Pixel coordinate grounding data
◆ ◆ ◆ ◆ ◆

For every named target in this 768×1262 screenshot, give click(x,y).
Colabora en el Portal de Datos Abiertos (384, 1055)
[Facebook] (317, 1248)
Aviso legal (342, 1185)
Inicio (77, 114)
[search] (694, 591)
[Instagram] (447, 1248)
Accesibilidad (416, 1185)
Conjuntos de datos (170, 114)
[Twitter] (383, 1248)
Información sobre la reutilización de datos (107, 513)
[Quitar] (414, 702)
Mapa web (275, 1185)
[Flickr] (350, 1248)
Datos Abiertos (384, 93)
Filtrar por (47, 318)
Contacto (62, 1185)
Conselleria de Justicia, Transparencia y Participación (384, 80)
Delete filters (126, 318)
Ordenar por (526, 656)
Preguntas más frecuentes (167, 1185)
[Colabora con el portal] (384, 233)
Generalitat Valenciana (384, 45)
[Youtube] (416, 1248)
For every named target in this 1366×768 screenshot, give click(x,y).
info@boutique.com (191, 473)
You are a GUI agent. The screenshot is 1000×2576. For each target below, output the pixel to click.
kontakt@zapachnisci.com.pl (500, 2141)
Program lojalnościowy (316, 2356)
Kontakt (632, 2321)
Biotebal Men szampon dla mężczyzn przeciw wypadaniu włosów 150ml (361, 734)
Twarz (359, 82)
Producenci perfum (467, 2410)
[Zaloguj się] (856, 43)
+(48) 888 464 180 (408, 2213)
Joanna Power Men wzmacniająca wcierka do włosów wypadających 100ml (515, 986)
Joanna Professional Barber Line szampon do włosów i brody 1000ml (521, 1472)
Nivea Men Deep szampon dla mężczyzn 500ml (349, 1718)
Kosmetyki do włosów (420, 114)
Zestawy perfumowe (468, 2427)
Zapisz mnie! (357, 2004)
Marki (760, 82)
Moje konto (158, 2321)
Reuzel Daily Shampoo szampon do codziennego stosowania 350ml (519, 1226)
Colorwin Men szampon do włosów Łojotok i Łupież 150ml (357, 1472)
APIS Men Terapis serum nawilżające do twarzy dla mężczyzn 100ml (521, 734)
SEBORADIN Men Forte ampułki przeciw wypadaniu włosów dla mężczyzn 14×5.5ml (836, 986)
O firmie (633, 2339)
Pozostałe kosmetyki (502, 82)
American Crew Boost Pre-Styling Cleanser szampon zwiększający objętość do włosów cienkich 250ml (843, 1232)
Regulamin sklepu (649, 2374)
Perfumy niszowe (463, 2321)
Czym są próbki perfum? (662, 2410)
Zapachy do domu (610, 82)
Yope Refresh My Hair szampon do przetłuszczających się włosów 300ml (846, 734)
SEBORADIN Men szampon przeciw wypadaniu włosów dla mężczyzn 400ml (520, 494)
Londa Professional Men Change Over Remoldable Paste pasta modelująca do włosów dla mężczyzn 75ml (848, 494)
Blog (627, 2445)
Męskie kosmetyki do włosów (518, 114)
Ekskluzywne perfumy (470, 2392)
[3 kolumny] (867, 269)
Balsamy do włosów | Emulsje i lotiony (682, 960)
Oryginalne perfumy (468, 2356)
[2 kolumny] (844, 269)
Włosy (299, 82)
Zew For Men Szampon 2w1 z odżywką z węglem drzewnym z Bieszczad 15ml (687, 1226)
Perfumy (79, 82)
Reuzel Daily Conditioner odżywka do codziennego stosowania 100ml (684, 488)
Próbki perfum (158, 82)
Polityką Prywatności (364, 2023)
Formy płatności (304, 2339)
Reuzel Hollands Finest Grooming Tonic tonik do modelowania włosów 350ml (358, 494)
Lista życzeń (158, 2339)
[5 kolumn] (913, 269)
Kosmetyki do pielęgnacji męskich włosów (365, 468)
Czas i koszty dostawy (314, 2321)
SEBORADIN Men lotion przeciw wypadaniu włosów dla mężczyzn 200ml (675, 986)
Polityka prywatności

◆ ◆ ◆ ◆ ◆

EXERCISE REQUIREMENTS:
Scan the records above and show every line in which the word "Abiertos" occurs.

FINAL ANSWER:
Colabora en el Portal de Datos Abiertos (384, 1055)
Datos Abiertos (384, 93)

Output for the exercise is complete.